Sample Preparation
Our sample data originated from a Pinus contorta linkage mapping
population consisting of a single parent and its 106 F1 offspring from
the interior of British Columbia, Canada, and was provided to us by
collaborators at the University of British Columbia
(https://coadaptree.forestry.ubc.ca). For each F1 sample, haploid
megagametophyte tissue was excised from embryonic seeds for sequencing.
Sample preparation, probe design, DNA extraction, and library
preparation were performed as described in Lind et al. 2021. DNA samples
were sequenced at the Genome Quebec Innovation Centre at McGill
University, Montreal, Canada, where they isolated 351 Gbp of
~150-bp paired-end reads from an Illumina HiSeq4000
instrument.
We used fastp v0.19.5 (Chen et al. 2018) to process and trim sample
reads and BWA-MEM v0.7.17 (Li & Durbin 2009) to align them against the
congeneric loblolly pine (Pinus taeda ) reference genome v2.01
(Zimin et al. 2017; https://treegenesdb.org/FTP/Genomes/Pita/v2.01), as
a reference genome does not yet exist for P. contorta . We then
sorted, indexed, and converted the aligned reads to BAM files with
SAMtools v1.9 and processed them with PICARD v2.18.9
(http://broadinstitute.github.io/picard). Where applicable, we converted
the BAM files to mpileup files using SAMtools.
We then took these common BAM (or mpileup) files and called SNPs using
the following variant caller programs: FreeBayes, HaplotypeCaller,
SAMtools, UnifiedGenotyper, and VarScan.
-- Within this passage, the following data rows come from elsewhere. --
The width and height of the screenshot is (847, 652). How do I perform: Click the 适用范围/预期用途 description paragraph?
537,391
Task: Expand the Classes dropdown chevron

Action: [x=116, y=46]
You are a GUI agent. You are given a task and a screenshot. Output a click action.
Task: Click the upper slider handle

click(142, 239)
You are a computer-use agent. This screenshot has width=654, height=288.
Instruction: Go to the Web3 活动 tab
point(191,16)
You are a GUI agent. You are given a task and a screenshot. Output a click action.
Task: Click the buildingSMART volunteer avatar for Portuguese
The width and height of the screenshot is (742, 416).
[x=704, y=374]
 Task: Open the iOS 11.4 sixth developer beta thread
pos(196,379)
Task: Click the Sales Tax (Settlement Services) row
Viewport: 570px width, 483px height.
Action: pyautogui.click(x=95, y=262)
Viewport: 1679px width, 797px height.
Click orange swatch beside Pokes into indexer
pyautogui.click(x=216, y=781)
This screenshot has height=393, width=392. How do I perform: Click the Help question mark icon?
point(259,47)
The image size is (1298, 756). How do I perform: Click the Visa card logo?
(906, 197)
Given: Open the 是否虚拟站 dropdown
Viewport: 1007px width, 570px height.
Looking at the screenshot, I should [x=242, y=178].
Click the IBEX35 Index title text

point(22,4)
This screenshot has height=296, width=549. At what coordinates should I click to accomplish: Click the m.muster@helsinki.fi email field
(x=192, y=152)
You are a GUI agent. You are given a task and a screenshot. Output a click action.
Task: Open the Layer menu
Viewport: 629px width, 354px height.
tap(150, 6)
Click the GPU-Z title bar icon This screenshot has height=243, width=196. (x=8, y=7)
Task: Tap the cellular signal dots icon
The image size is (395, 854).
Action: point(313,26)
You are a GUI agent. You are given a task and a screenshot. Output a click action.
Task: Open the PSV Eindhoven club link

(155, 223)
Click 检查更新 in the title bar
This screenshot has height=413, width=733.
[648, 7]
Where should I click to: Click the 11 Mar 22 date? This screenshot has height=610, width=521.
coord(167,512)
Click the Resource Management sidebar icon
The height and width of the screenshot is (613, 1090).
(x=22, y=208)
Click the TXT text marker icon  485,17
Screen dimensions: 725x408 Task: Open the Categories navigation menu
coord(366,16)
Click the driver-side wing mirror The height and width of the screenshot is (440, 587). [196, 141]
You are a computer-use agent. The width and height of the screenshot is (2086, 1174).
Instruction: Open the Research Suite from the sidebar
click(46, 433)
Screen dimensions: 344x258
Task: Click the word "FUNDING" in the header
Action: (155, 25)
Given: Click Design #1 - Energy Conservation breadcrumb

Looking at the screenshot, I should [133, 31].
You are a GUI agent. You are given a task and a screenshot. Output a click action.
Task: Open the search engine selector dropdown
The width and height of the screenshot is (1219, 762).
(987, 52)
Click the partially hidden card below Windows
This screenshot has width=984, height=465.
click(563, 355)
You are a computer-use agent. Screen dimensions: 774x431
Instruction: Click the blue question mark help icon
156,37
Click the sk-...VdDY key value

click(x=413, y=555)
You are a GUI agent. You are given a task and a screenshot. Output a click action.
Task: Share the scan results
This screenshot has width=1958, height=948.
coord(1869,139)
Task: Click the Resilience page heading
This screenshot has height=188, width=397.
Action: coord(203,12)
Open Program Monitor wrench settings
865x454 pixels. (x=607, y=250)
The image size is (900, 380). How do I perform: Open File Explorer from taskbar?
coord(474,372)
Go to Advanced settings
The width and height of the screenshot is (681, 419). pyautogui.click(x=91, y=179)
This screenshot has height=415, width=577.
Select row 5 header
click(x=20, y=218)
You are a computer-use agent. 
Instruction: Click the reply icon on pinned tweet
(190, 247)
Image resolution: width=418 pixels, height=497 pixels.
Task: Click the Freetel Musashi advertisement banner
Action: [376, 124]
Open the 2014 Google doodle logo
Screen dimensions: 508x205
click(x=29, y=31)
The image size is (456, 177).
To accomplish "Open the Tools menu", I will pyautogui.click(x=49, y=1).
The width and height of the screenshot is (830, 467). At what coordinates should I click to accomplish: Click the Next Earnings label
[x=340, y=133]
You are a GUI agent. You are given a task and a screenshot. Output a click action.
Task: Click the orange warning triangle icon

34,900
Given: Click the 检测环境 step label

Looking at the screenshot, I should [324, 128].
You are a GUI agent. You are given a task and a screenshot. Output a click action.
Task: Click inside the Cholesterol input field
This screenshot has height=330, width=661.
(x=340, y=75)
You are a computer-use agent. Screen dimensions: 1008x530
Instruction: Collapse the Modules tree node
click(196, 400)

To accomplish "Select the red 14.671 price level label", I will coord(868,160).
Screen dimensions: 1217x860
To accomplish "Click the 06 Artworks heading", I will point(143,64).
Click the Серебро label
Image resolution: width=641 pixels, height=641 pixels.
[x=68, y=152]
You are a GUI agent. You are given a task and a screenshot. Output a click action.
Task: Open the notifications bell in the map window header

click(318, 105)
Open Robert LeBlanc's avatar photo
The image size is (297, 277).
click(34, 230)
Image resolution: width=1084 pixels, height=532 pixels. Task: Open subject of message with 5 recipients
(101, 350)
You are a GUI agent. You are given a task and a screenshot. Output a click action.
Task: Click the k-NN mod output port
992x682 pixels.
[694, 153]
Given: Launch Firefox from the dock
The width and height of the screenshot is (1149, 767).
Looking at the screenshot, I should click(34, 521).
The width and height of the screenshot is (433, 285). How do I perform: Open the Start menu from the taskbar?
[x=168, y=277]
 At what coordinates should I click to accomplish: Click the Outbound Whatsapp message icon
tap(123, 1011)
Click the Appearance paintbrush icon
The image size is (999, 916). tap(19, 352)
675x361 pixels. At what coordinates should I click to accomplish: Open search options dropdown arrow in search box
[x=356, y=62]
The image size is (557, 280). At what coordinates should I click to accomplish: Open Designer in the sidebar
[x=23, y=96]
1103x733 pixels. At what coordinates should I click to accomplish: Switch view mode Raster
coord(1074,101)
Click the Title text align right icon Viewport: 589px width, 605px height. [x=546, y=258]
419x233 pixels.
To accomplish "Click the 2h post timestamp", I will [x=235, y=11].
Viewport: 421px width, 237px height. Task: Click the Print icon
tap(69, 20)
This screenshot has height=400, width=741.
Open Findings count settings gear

After calling SNPs we performed
an initial baseline level of filtering consisting of filtering criteria
specific to each caller followed by a common set of filtering criteria
(Table 1). The common filtering thresholds we used for each caller
required that sites were called in both the parent and the F1 sample,
did not have greater than 50% missingness, and were not multiallelic.
We used both VCFtools v0.1.14 (Danecek et al. 2011) and R v1.4.1106 (R
Core Team 2021) to achieve the above-described filtering.